PAGE TEXT =>
———

Query API
The Query API provides synchronous SQL query execution with results returned directly in the HTTP response. Designed for interactive queries, dashboards, and real-time data access with result sets up to 10,000 rows.
Overview
The Query API follows a simple request-response pattern. Submit your SQL query and receive results immediately—no polling required.
sequenceDiagram
participant Client
participant API as API Gateway
participant Lambda
participant Redshift
Client->>API: POST /queries
API->>Lambda: Invoke Handler
Note over Lambda: Validate SQL
Note over Lambda: Apply tenant context
Note over Lambda: Enforce LIMIT
Lambda->>Redshift: execute_statement()
loop Wait for completion
Lambda->>Redshift: describe_statement()
end
Lambda->>Redshift: get_statement_result()
Redshift-->>Lambda: Result data
Lambda-->>Client: {data, metadata}
Why Synchronous?
The synchronous design provides significant advantages for interactive use cases:
Benefit
Description
Simplicity
Single request-response, no polling or callbacks
Low Latency
Results returned immediately upon completion
Predictability
Automatic LIMIT enforcement prevents runaway queries
Error Clarity
Immediate feedback on validation or execution errors
When to Use Query API vs Bulk API
flowchart TD
Start{Your Query}
Start --> Size{"Result Size?"}
Size -->|"≤ 10K rows"| Time{"Execution Time?"}
Size -->|"> 10K rows"| Bulk["Use Bulk API"]
Time -->|"< 5 minutes"| Query["Use Query API ✓"]
Time -->|"> 5 minutes"| Bulk
Query --> Features["- Inline JSON response<br>- Immediate results<br>- No polling"]
Bulk --> BulkFeatures["- S3 export<br>- Unlimited rows<br>- 24-hour timeout"]
Scenario
API
Reason
Dashboard widgets
Query API
Small results, low latency
User search results
Query API
Interactive, immediate feedback
Aggregation reports
Query API
Summarized data, small output
Data exports
Bulk API
Large result sets
ETL pipelines
Bulk API
Complete data required
Batch processing
Bulk API
Long-running operations
Making a Query Request
Endpoint
Header
Required
Description
Authorization
Yes
Bearer {api_key} or Bearer {jwt_token}
X-Tenant-ID
Yes
Tenant identifier for multi-tenant deployments
Content-Type
Yes
application/json
Header
Description
X-Idempotency-Key
Unique key to prevent duplicate query execution
X-Request-ID
Client-provided request ID for distributed tracing
Request Body
{
"sql" : "SELECT region, COUNT(*) as orders, SUM(amount) as revenue FROM sales GROUP BY region" ,
"parameters" : {
"limit" : 1000 ,
"timeout_seconds" : 60
}
}
Request Fields
Field
Type
Required
Default
Description
sql
string
Yes
-
SQL query to execute (SELECT only)

———

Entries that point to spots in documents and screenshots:

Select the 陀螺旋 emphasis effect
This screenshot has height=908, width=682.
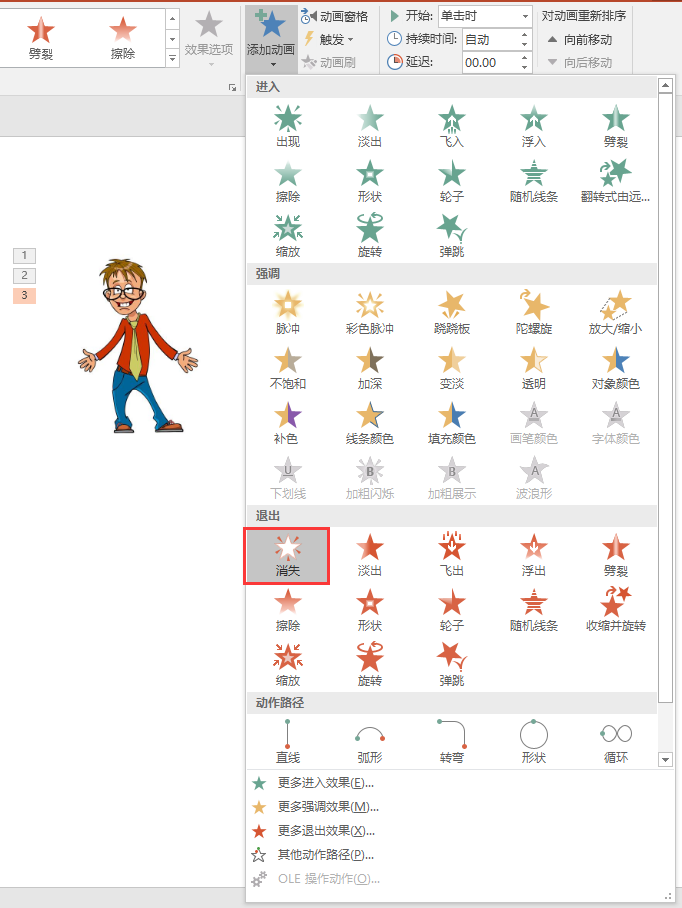pos(534,312)
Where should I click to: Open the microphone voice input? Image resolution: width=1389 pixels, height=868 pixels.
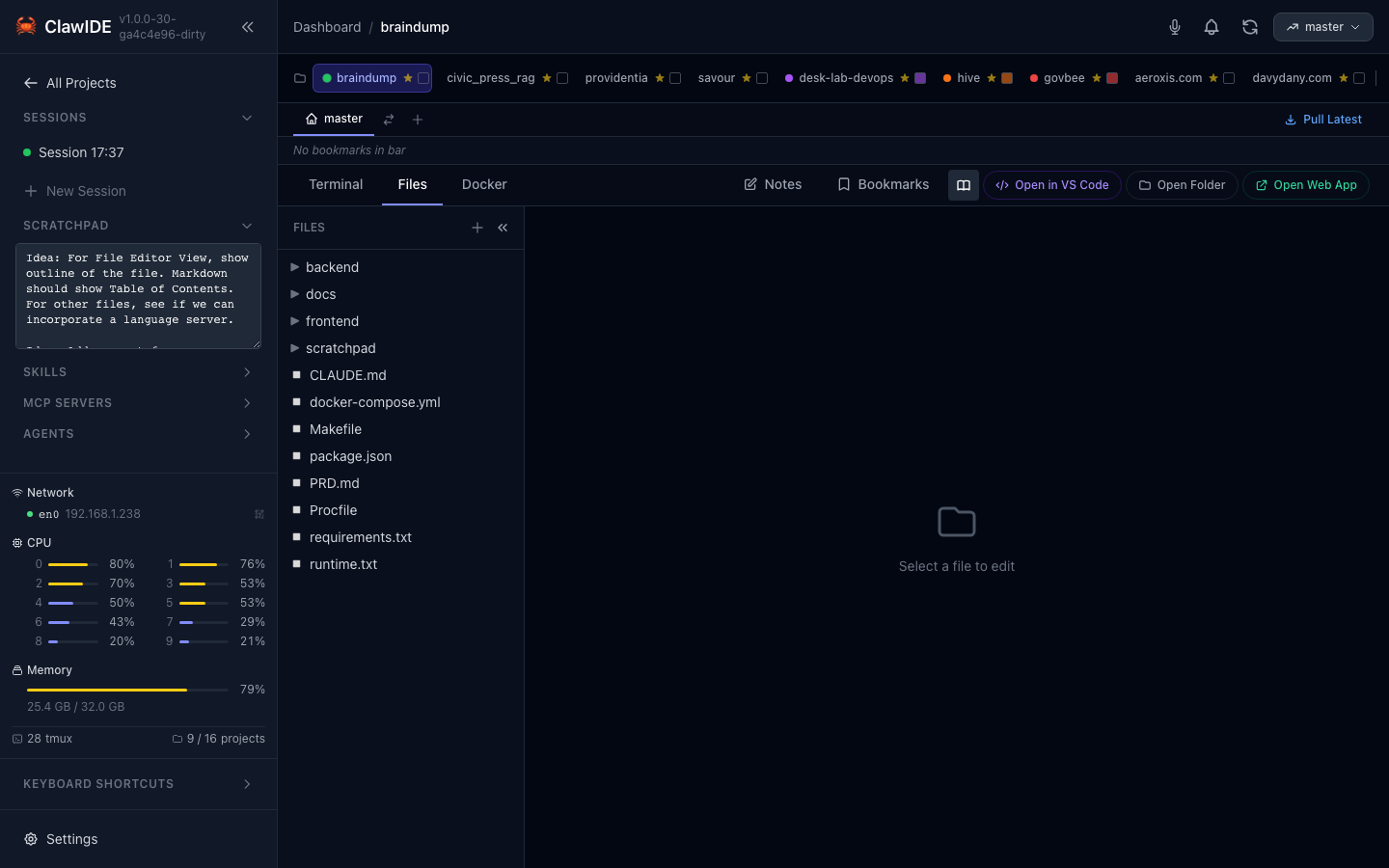[1175, 27]
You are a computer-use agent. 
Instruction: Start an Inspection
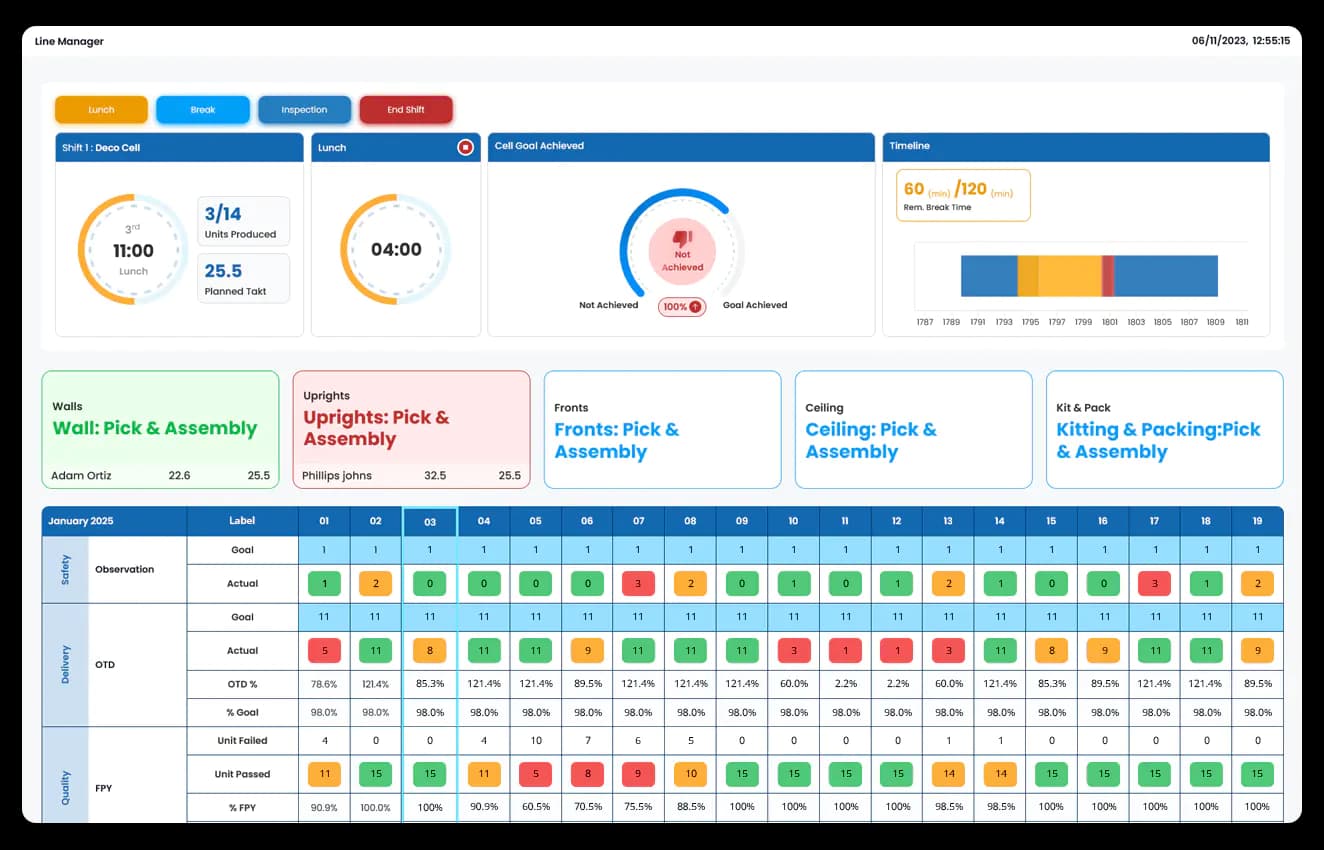304,110
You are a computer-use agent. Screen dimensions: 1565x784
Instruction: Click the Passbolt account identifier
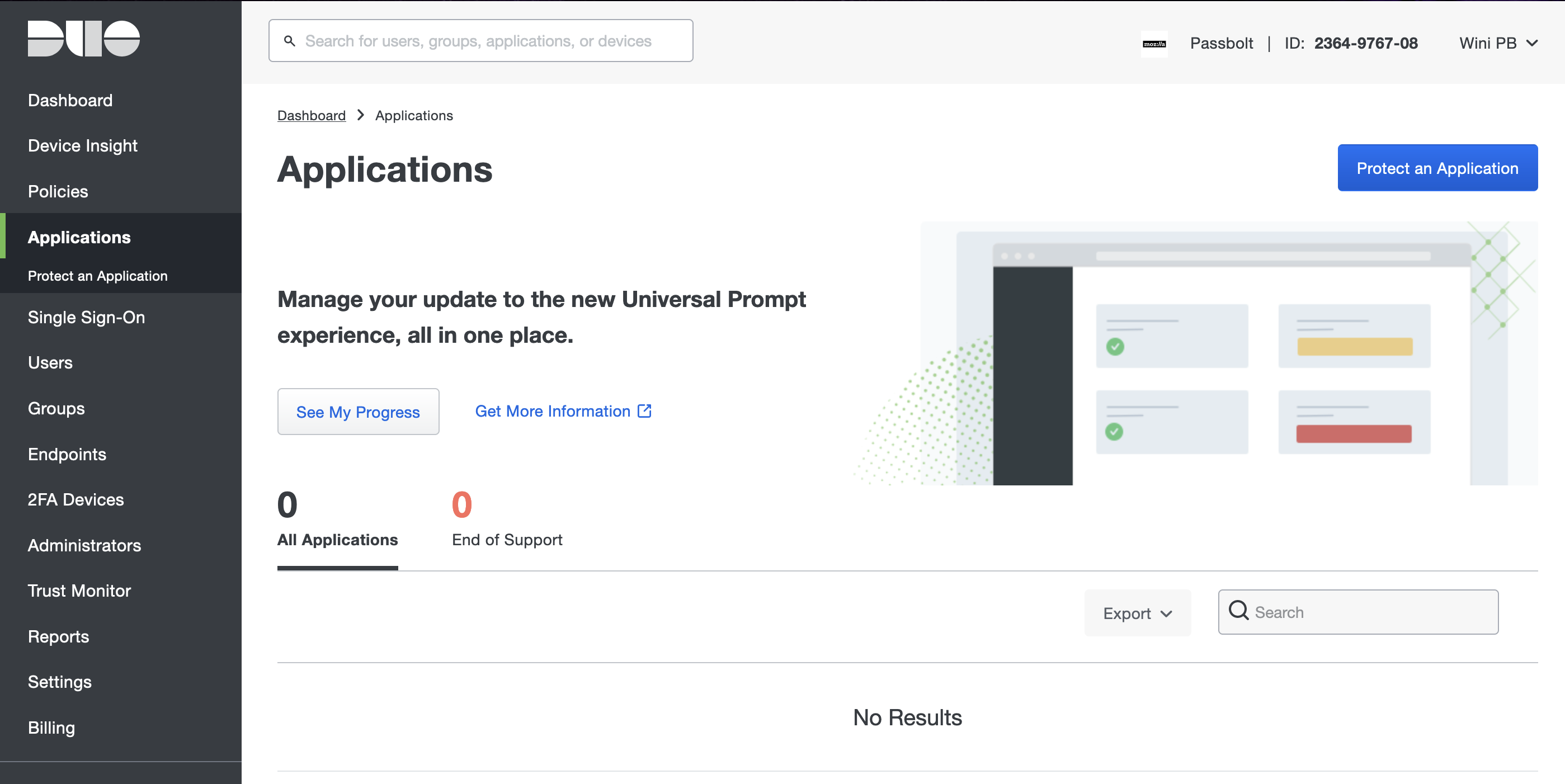tap(1365, 41)
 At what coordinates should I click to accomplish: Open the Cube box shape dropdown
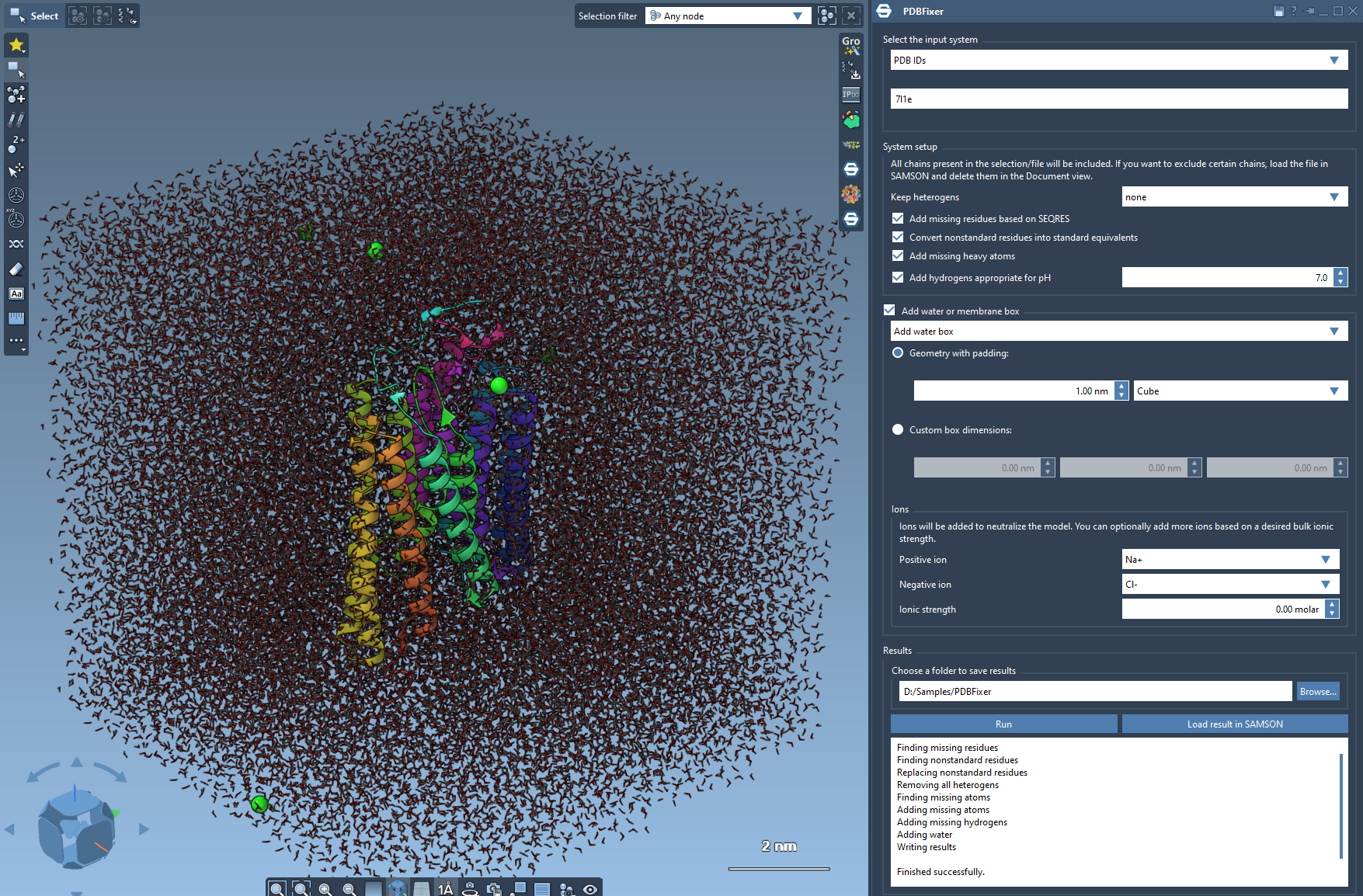1240,391
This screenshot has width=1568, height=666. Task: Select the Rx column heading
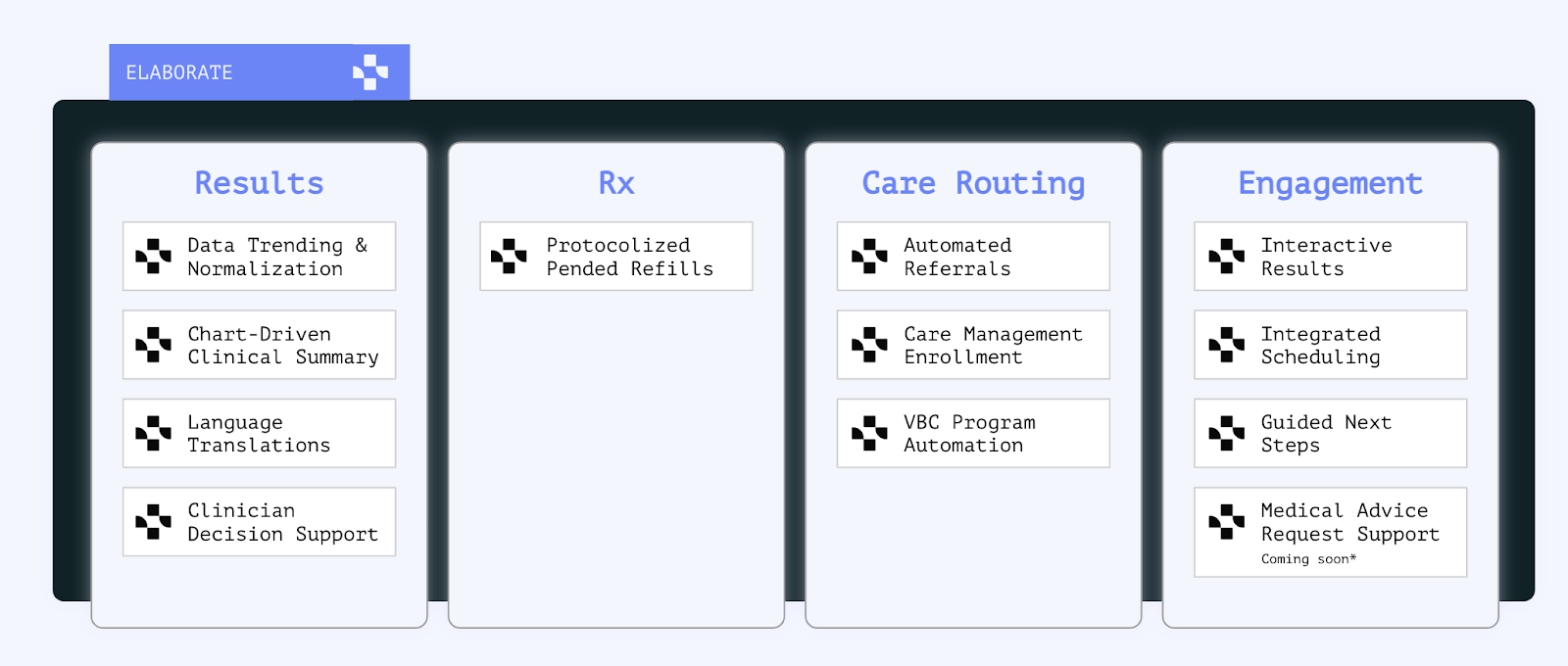pyautogui.click(x=616, y=183)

———

DIRECTIONS =>
1: Rewrite the paragraph of the Query API documentation that begins "The Query API provides synchronous SQL query execution" as a bulleted list that keeps its main facts.
2: Summarize the Query API documentation in two sentences.
3: Carry the Query API documentation forward from its final line.
The items can be left aside.

RESULTS FOR THE EXERCISE =>
1:
- Runs SQL queries synchronously
- Returns results directly in the HTTP response
- Built for interactive queries, dashboards, and real-time data access
- Handles result sets of up to 10,000 rows

2: The Query API runs SQL queries synchronously and returns results directly in the HTTP response with no polling, for result sets of up to 10,000 rows. It suits interactive uses such as dashboard widgets and user search results, while results over 10,000 rows or queries running longer than five minutes call for the Bulk API.

3:
parameters.limit
integer
No
10000
Maximum rows to return (max: 10000)
parameters.timeout_seconds
integer
No
60
Query timeout in seconds (max: 300)
Successful Query
{
"data" : [
{ "region" : "APAC" , "orders" : 15000 , "revenue" : 2500000.00 },
{ "region" : "EMEA" , "orders" : 12000 , "revenue" : 1800000.00 },
{ "region" : "AMER" , "orders" : 18000 , "revenue" : 3200000.00 }
],
"metadata" : {
"columns" : [ "region" , "orders" , "revenue" ],
"column_types" : [ "VARCHAR" , "BIGINT" , "DECIMAL" ],
"row_count" : 3 ,
"total_rows" : 3 ,
"truncated" : false ,
"execution_time_ms" : 1250 ,
"query_id" : "abc123-def456-789"
}
}
Response Fields
Field
Type
Description
data
array
Query results as array of JSON objects
metadata.columns
array
Column names in order
metadata.column_types
array
Redshift data types for each column
metadata.row_count
integer
Number of rows in this response
metadata.total_rows
integer
Total matching rows (before truncation)
metadata.truncated
boolean
Whether results were truncated
metadata.execution_time_ms
integer
Query execution time in milliseconds
metadata.query_id
string
Redshift query identifier for debugging
LIMIT Enforcement
The Query API automatically manages row limits to ensure predictable response sizes and prevent memory exhaustion.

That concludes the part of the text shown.